OceanGate’s Titan Five submersible vessel went missing on Sunday. Hope of rescue had persisted for days, until Thursday morning, when it was estimated that the vessel’s air supply would be depleted. Curiously, it wasn’t until after this deadline that news of the debris field near the Titanic wreckage site was reported; soon after it was confirmed to belong to the vessel, indicating that all five passengers were lost.
According to Rear Adm. John Mauger, the debris “is consistent with the catastrophic loss of the pressure chamber,” which caused an implosion of the vessel. The implosion would have been virtually instantaneous, which, sad to say, was a more merciful fate than the five individuals being stuck on the ocean floor for days, waiting for their air supply to run out—which the public had been led to believe was the case.
To be honest, I thought it was a bizarre coincidence that it wasn’t until shortly after the oxygen supply would have run out that the debris field was discovered and confirmed to belong to the Titan vessel.
And then things got really weird. Later on, news broke that the U.S. Navy had detected a suspected implosion soon after the Titan had lost communication with the mother ship, which PJM’s Rick Moran covered here. According to a U.S. defense official, the Navy started listening for the Titan immediately after it had lost communication.
“While not definitive, this information was immediately shared with the Incident Commander to assist with the ongoing search and rescue mission,” a Navy official told Fox News Digital in a statement.
Definitive? No. But, convincing circumstantial evidence? Absolutely. Based on what we know, an implosion was likely heard soon after the vessel went missing. It was detected by a top-secret acoustic detection system, and according to reports, the sounds consistent with an explosion or an implosion occurred near the location where the debris from the Titan was found on Thursday.
So, based on all of this information, there was more than enough reason to believe the ship and the crew were lost on Sunday, and we had a relatively accurate idea as to where the implosion occurred.
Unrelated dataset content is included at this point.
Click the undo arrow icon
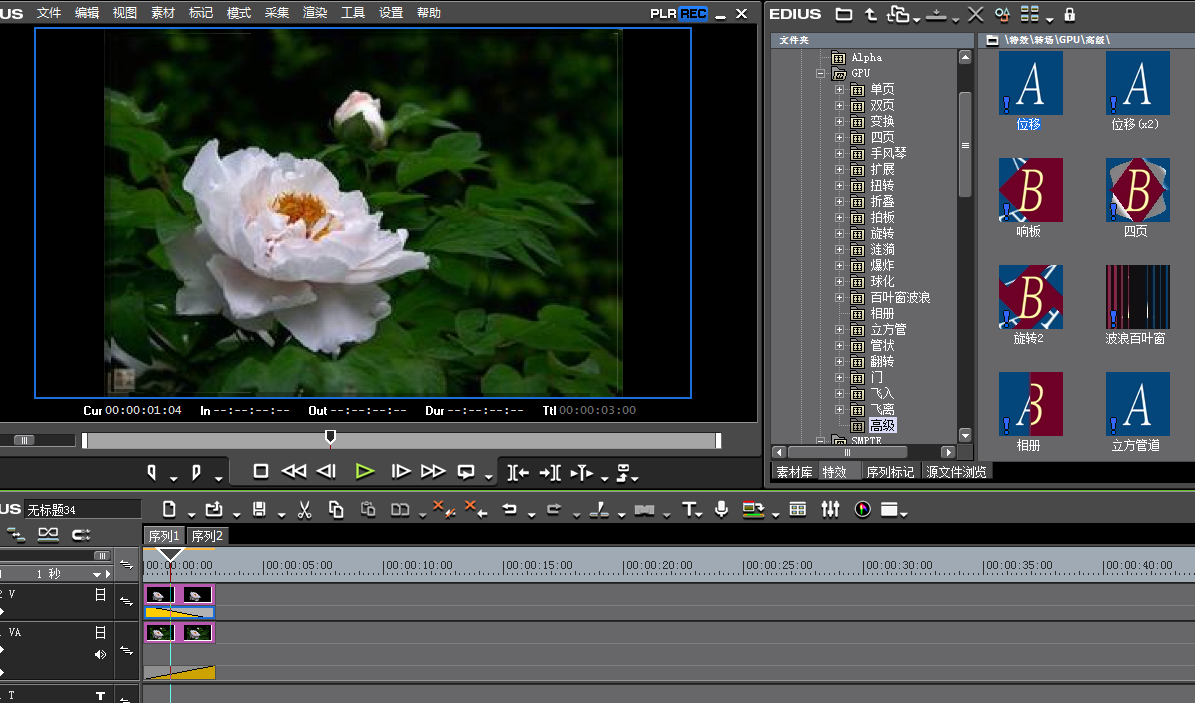This screenshot has height=703, width=1195. click(x=510, y=510)

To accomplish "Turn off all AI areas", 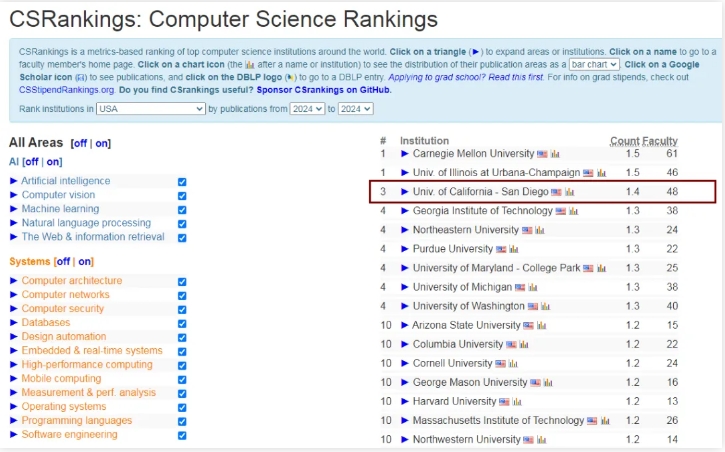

The search effort was certainly impressive. On Wednesday, the Coast Guard reported that the search area was “two times the size of Connecticut.”
When I heard that, I was confused. We know where the Titanic wreckage is, and we knew the Titan Five was going down to view the wreckage. Why would we need to search an area twice the size of Connecticut? Of course, not being an expert in underwater rescues, I figured there had to be a reason. But in light of the knowledge that U.S. Navy heard an implosion near where the debris was found, searching an area twice the size of Connecticut seems like a wild goose chase in hindsight.
Of course, this all leads to the question of why the world would have been strung along for days, thinking there was hope.
Investigative journalist Laura Loomer believes that the story was allowed to dominate the news cycle to distract from the devastating Hunter Biden revelations that have come out this week.
So basically the 5 people on board died days ago, but Biden allowed for the story to dominate all news cycles as a way to distract from the news about Hunter Biden this week.
They knew days ago that the sub exploded but kept it going as a tool of distraction to cover for… https://t.co/IvLm2fqog4
— Laura Loomer (@LauraLoomer) June 22, 2023
Is there anything to this theory? I have to say, there might be. Let’s not forget that Donald Trump’s federal indictment conveniently dropped the same day Joe Biden’s bribery allegations came to light.
I think it’s entirely justified to ask questions.